By Rod Nickel and Denise Paglinawan

WINNIPEG, Manitoba/TORONTO (Reuters) – The arrival of a new, sometimes deadly strain of coronavirus to just outside Canada’s borders has health officials determined not to repeat the country’s stumbling response to the SARS epidemic 17 years ago.

SARS, or Severe Acute Respiratory Syndrome, killed 44 people in Canada, the only country outside Asia to report deaths from that virus in 2002-2003. Government health officials say Canada is better prepared this time.  

There have been no confirmed new coronavirus cases in Canada, but “five or six” are under investigation, Canadian Health Minister Patty Hajdu said.

Starting this week, Canada’s Public Health Agency added a screening question for visitors and began displaying messages in several airports urging travelers to report flu-like symptoms.

“I feel assured that the processes that we’ve put into place, that we’ve learned since the experience of SARS, are actually functioning just as they should,” Hajdu said on Thursday.

The Ontario government said doctors are now required to report suspected or confirmed cases of the new virus to local public health units.  

At least 18 people have died from the new coronavirus following an outbreak in the Chinese city of Wuhan, and nearly 650 cases have been reported globally, 634 of them in China.

The first U.S. case was confirmed on Monday in Washington state, bordering Canada.

It is still too early in the outbreak to know how dangerous the virus is and how easily it spreads from person to person. But Canada erected its main defenses after learning the hard way that it was ill-prepared for SARS, a different strain of coronavirus.

“If there is a silver lining to (SARS), we are ready for this one,” said Dr. Isaac Bogoch, an infectious diseases specialist at the University of Toronto and Toronto General Hospital. “I won’t bat an eye if this is imported into Canada. The world really is a much different place than it was in 2002.”

The SARS outbreak led to a rare travel warning for Toronto from the World Health Organization. As a result, tourists aborted trips and conventions were canceled, at a cost to Canada of C$1.5 billion ($1.14 billion) in gross domestic product, according to the Conference Board of Canada think tank.

Streets in some neighborhoods of Canada’s largest city were deserted and Asians faced a public “shunning,” recalls Tony Clement, Ontario’s health minister at the time.

Unlike during the SARS epidemic, if a patient shows up at a Canadian hospital now with flu-like symptoms after recent travel, they are isolated and given a mask to wear, Bogoch said. Doctors and nurses treating the patient are required to suit up in protective gowns, masks and gloves.

Systems are in place for handling samples from patients suspected of being infected and for communication with other health agencies.

   

    MORE TO BE DONE

But preparations this month have been uneven in hospitals across Ontario, said Vicki McKenna, president of the Ontario Nurses’ Association.
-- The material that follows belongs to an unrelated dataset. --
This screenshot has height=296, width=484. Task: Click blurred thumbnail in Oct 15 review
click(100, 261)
Some hospitals have done recent fittings for nurse respirator masks, others have not. Some have posted signs in waiting rooms and begun additional patient screening, she said.

“(Nurses) are themselves a little bit uncertain what’s happening in their organizations. There is not consistent messaging and that’s a bit worrisome,” McKenna said.
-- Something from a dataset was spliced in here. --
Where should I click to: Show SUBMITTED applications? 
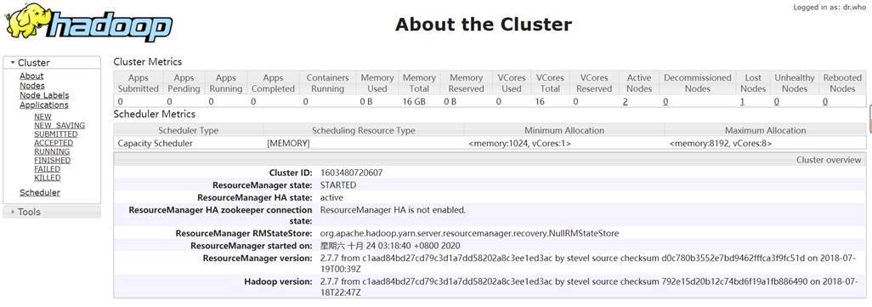click(55, 134)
Clement recalls receiving briefings from staff early in the SARS outbreak assuring him the situation was under control, before the spread accelerated.
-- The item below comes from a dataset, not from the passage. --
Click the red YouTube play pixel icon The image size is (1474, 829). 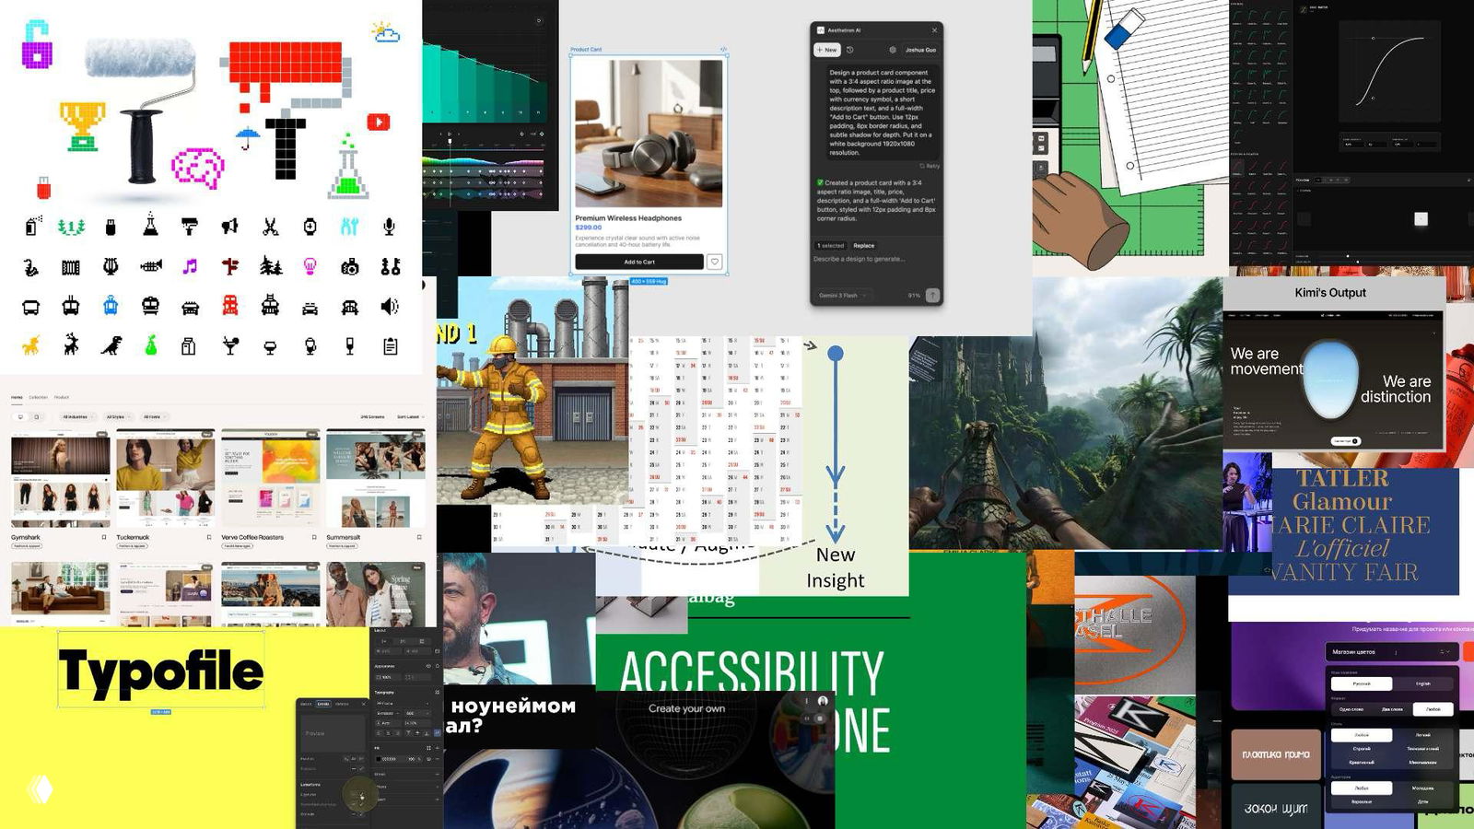pyautogui.click(x=379, y=122)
Canada should avoid drawing the same hasty conclusion with this coronavirus, he said.

Airport screening is “better than nothing,” but people may display symptoms only days after infection, he said.

Health officials should be quick to restrict hospital visits and patient transfers if the situation worsens, Clement added.

It is critical that hospitals ensure all staff – including medical and cleaning workers – know how to properly don protective equipment, and address other precautionary concerns, said Gavin Macgregor-Skinner, director of training for the Chicago-based Global Biorisk Advisory Council.

Those include dedicating separate hospital rooms for staff to suit up and to remove safety gear, disposing of infected materials properly and ensuring that isolation rooms have negative air pressure, which prevents air from contaminating other areas, Macgregor-Skinner said. A dedicated phone line for recent travellers with flu-like symptoms should be set up, he added.

 “A week ago, I wasn’t too worried about this one. But I am now,” he said.